All these methods are based on two key
observations: neutral $D^{0}$ and $\overline{D}{}^0$ mesons can decay to a
common final state, and the decay \bdkp\ can produce neutral $D$ mesons of
both flavors via $\bar{b}\to \bar{c}u\bar{s}$ and $\bar{b}\to \bar{u}c\bar{s}$
transitions, with a relative phase $\theta_+$ between the two interfering
amplitudes that is the sum, $\delta + \phi_3$, of strong and weak interaction
phases. For the decay \bdkm, the relative phase is $\theta_-=\delta-\phi_3$,
so both phases can be extracted from measurements of such charge conjugate $B$
decay modes. (Unless stated otherwise charge conjugation is implied throughout
this report.) However, the use of branching fractions alone requires additional
information to obtain $\phi_3$. This is provided either by determining the
branching fractions of decays to $CP$ eigenstates (GLW method \cite{glw})
or by using different neutral $D$ final states (ADS method \cite{ads}).
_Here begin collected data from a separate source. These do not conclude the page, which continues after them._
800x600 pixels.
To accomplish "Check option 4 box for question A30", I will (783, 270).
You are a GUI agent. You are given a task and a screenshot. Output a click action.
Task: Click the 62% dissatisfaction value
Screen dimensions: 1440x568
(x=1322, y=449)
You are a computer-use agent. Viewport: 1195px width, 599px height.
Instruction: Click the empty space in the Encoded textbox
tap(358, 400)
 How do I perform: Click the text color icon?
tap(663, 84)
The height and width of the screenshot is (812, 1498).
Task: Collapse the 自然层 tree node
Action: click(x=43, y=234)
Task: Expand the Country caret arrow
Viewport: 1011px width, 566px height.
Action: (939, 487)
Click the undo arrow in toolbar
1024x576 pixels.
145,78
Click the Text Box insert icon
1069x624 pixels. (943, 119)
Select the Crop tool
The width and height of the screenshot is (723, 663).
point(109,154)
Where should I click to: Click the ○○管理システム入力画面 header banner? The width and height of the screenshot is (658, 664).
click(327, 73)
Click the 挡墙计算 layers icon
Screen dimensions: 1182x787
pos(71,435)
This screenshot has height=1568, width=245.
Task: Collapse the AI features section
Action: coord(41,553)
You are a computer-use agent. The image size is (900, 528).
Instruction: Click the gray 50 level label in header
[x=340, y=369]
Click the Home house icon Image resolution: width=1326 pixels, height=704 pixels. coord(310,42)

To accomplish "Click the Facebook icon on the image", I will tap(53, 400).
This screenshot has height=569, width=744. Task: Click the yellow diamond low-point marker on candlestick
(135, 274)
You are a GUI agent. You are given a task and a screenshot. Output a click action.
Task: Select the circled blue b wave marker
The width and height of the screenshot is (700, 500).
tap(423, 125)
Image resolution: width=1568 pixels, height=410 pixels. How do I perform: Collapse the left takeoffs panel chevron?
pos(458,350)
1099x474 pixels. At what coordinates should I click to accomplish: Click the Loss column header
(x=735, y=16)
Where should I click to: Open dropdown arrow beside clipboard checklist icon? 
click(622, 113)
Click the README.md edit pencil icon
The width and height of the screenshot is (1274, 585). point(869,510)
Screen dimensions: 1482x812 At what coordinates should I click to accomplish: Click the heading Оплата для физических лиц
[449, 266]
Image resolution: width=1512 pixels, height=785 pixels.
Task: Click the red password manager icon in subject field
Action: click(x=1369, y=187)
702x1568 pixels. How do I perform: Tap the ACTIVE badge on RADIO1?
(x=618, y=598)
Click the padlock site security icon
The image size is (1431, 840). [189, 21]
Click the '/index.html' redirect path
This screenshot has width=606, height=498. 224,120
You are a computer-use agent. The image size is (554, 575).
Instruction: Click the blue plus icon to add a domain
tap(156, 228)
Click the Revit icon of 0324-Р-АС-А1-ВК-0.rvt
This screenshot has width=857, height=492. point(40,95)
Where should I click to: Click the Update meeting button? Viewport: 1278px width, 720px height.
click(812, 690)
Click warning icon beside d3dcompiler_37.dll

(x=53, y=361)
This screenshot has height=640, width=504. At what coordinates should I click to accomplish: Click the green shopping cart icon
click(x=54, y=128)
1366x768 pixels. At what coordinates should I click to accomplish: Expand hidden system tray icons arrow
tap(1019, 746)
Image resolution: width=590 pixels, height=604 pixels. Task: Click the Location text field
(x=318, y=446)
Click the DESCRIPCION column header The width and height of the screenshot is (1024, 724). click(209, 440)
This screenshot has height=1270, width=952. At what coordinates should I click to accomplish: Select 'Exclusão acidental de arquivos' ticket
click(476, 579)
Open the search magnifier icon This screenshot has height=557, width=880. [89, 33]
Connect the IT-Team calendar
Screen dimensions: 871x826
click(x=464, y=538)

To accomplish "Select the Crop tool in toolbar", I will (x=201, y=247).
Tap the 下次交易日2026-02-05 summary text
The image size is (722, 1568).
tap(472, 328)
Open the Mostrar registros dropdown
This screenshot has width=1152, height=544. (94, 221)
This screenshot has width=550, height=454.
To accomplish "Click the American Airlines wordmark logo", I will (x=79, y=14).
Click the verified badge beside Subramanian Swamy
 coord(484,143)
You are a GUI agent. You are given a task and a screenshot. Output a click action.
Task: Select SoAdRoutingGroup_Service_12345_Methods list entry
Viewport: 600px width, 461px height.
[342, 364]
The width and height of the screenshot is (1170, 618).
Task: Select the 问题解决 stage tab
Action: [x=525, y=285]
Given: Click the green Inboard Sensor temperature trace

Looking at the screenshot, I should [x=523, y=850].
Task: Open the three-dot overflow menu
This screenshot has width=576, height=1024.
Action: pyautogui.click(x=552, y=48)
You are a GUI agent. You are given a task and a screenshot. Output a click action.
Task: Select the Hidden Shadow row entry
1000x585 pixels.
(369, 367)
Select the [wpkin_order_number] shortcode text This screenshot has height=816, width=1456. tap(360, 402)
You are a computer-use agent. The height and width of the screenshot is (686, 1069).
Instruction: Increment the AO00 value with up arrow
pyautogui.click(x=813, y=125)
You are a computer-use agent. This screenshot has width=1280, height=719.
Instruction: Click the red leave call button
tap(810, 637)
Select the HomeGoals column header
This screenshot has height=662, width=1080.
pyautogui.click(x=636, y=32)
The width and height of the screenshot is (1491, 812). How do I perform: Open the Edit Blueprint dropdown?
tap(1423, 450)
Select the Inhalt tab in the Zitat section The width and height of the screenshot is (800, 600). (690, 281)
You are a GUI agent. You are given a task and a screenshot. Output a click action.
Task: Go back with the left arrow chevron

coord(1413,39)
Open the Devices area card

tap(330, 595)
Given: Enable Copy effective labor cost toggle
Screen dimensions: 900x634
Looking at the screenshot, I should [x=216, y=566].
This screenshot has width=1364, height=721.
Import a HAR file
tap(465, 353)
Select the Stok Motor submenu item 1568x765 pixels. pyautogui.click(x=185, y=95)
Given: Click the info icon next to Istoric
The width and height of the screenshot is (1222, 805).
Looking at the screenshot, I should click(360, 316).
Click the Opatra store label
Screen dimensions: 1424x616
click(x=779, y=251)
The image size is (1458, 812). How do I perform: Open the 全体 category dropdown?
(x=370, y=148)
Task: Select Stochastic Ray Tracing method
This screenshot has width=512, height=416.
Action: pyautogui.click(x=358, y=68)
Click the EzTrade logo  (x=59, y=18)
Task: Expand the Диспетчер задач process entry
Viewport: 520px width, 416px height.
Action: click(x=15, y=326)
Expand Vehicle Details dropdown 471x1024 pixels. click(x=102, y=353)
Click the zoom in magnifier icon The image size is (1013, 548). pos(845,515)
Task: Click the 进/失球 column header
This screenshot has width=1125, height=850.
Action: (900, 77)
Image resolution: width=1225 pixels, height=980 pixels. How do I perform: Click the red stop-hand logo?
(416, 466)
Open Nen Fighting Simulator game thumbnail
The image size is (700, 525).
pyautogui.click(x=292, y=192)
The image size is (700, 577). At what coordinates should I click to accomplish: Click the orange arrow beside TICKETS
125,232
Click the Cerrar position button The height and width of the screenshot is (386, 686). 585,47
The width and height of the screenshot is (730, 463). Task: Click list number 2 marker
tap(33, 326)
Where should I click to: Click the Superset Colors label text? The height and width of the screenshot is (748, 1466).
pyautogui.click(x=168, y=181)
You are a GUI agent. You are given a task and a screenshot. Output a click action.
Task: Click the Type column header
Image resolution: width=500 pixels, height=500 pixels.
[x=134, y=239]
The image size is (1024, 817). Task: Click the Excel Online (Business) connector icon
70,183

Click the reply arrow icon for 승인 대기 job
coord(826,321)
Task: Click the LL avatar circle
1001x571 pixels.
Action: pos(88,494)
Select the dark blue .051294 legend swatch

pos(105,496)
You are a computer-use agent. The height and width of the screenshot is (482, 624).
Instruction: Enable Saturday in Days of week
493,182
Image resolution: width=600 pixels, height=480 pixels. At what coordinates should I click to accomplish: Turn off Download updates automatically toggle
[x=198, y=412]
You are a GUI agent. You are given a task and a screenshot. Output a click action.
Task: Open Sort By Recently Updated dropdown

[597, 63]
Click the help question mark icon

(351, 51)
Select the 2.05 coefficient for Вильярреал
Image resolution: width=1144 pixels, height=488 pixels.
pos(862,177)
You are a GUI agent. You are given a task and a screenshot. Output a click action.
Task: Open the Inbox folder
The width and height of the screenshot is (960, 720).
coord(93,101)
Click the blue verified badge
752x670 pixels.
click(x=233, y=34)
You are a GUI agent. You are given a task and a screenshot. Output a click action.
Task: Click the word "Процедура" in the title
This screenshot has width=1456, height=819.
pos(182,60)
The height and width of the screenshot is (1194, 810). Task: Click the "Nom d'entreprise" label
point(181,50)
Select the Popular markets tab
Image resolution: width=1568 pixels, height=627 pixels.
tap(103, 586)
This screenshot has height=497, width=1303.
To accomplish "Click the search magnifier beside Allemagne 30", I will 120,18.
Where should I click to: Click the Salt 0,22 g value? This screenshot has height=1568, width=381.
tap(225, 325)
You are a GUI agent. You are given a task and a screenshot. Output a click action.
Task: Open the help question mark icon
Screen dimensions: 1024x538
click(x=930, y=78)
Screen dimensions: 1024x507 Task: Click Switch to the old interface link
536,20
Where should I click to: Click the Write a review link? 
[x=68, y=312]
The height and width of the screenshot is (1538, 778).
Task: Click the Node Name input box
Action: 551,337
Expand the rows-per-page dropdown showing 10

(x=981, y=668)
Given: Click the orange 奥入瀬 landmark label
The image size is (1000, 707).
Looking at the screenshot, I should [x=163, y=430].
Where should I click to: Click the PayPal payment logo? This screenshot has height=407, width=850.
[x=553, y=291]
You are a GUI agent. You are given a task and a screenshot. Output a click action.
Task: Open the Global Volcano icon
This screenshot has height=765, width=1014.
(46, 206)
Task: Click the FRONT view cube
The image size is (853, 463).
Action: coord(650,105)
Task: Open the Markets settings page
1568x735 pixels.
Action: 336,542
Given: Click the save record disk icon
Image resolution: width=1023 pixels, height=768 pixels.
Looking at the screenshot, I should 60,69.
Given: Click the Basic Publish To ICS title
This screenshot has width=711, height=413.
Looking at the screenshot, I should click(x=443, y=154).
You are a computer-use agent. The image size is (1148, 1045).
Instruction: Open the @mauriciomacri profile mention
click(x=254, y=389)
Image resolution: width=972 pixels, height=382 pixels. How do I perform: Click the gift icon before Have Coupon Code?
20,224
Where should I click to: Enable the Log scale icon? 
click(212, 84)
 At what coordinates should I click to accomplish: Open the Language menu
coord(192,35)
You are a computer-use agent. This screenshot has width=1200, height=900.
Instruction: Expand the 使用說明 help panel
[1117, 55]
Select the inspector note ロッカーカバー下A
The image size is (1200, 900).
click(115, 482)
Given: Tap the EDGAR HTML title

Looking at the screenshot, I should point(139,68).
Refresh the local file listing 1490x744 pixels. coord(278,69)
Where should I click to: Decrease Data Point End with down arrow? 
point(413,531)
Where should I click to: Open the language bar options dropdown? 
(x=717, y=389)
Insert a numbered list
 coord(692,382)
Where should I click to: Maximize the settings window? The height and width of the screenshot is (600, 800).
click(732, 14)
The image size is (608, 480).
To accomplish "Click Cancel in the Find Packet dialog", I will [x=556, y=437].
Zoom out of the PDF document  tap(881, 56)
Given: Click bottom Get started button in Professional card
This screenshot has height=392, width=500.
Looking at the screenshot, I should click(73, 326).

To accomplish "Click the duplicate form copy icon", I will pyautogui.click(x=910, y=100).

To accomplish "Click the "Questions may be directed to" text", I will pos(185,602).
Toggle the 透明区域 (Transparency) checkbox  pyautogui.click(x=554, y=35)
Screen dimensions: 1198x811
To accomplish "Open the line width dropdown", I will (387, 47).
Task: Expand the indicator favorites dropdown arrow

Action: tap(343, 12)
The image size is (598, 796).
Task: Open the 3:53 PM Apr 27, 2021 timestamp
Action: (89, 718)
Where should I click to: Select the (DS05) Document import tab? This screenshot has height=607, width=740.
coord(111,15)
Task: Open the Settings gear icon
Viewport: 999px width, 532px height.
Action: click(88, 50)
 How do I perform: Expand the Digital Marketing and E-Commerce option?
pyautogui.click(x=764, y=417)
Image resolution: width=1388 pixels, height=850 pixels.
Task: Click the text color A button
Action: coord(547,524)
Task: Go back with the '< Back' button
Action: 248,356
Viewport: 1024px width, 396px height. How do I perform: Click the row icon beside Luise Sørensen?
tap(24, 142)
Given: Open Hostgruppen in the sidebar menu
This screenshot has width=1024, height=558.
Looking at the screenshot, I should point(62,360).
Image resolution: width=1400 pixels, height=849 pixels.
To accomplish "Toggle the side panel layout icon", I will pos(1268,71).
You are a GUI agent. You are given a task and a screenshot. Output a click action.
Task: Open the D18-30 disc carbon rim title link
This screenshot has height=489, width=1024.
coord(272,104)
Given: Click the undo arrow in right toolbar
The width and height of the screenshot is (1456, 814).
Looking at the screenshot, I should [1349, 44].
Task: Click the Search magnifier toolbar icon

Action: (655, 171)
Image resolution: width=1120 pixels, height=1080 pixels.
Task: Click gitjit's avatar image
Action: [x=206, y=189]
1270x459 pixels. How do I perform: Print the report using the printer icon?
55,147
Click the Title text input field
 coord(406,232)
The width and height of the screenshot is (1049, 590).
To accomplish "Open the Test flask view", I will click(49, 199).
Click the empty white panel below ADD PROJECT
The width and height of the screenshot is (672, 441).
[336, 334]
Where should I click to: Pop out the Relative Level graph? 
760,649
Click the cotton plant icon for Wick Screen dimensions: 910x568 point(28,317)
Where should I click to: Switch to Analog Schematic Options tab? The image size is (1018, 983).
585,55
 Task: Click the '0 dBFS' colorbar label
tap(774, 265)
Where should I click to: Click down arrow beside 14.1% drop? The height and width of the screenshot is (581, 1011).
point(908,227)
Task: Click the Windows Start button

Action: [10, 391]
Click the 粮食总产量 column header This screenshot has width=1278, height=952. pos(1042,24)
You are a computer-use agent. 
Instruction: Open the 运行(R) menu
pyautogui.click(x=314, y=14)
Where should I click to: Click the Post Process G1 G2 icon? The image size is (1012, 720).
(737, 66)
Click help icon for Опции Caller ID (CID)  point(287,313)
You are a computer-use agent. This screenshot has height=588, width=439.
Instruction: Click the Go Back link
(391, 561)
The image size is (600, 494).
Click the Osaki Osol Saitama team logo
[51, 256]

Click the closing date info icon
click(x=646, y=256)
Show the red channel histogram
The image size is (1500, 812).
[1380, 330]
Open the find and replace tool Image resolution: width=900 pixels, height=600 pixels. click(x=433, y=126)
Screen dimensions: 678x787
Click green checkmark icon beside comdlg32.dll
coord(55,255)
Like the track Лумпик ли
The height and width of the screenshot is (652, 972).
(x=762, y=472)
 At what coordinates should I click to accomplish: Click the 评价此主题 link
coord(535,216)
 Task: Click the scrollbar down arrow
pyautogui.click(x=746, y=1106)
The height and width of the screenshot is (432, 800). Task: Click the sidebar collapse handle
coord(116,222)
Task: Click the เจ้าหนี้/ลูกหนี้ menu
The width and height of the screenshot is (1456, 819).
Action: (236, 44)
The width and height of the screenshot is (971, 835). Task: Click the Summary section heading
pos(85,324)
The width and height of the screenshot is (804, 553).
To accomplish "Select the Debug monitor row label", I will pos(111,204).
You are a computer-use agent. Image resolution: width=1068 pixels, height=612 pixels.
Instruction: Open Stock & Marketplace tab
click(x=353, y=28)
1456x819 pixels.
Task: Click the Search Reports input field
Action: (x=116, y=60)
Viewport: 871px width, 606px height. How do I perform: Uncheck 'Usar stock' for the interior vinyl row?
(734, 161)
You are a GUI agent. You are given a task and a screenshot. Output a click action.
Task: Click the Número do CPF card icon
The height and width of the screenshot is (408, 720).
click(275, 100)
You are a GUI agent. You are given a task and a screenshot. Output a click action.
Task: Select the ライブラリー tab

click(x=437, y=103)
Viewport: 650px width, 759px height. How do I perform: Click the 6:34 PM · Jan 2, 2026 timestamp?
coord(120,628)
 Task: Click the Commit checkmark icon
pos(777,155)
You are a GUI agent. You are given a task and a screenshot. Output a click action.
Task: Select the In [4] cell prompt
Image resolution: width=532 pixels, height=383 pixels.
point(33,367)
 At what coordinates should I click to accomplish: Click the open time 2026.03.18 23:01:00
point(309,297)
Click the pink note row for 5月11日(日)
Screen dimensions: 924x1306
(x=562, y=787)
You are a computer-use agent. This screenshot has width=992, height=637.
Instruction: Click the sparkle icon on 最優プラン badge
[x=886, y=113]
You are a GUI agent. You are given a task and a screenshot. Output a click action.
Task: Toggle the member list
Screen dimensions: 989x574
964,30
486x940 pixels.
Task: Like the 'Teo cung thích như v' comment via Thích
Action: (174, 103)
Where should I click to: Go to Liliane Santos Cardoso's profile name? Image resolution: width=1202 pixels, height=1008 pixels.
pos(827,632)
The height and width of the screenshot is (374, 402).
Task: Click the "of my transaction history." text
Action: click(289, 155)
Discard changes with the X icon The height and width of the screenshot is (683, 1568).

A Dalitz plot analysis of a three-body final state of the $D$ meson allows
one to obtain all the information required for determination of $\phi_3$ in
a single decay mode. Three body final states such as $K^0_S\pi^+\pi^-$ have
been suggested~\cite{giri,binp_dalitz} as promising modes for the extraction
of $\phi_3$. In the Wolfenstein parameterization of the CKM matrix elements,
the weak parts of the amplitudes that contribute to the decay \bdkp\ are
given by $V_{cb}^*V_{us\vphantom{b}}^{\vphantom{*}}\sim A\lambda^3$ (for the
$\overline{D}{}^0 K^+$ final state) and
$V_{ub}^*V_{cs\vphantom{b}}^{\vphantom{*}}\sim A\lambda^3(\rho+i\eta)$ (for
$D^0 K^+$). The two amplitudes interfere as the $D^0$ and $\overline{D}{}^0$
mesons decay into the same final state $K^0_S \pi^+ \pi^-$; the admixed state
is denoted as $\tilde{D}_\pm$. Assuming no $CP$ asymmetry in neutral $D$
decays, the amplitude of the $\tilde{D}_\pm$ decay as a function of Dalitz
plot variables $m^2_+=m^2_{K^0_S\pi^+}$ and $m^2_-=m^2_{K^0_S\pi^-}$ is
\begin{equation}
M_\pm=f(m^2_\pm, m^2_\mp)+re^{\pm i\phi_3+i\delta}f(m^2_\mp, m^2_\pm),
\end{equation}
where $f(m^2_+, m^2_-)$ is the amplitude of the \dkpp\ decay, and $r$ is the
ratio of the magnitudes of the two interfering amplitudes. The value of $r$
is given by the ratio of the CKM matrix elements
$|V_{ub}^*V_{cs\vphantom{b}}^{\vphantom{*}}|/
|V_{cb}^*V_{us\vphantom{b}}^{\vphantom{*}}|$
and the color suppression factor, and is estimated to be in the range
0.1--0.2~\cite{gronau}.
The method has a two-fold ambiguity: the $(\phi_3,\delta)$ and
$(\phi_3+180^{\circ}, \delta+180^{\circ})$ solutions cannot be separated.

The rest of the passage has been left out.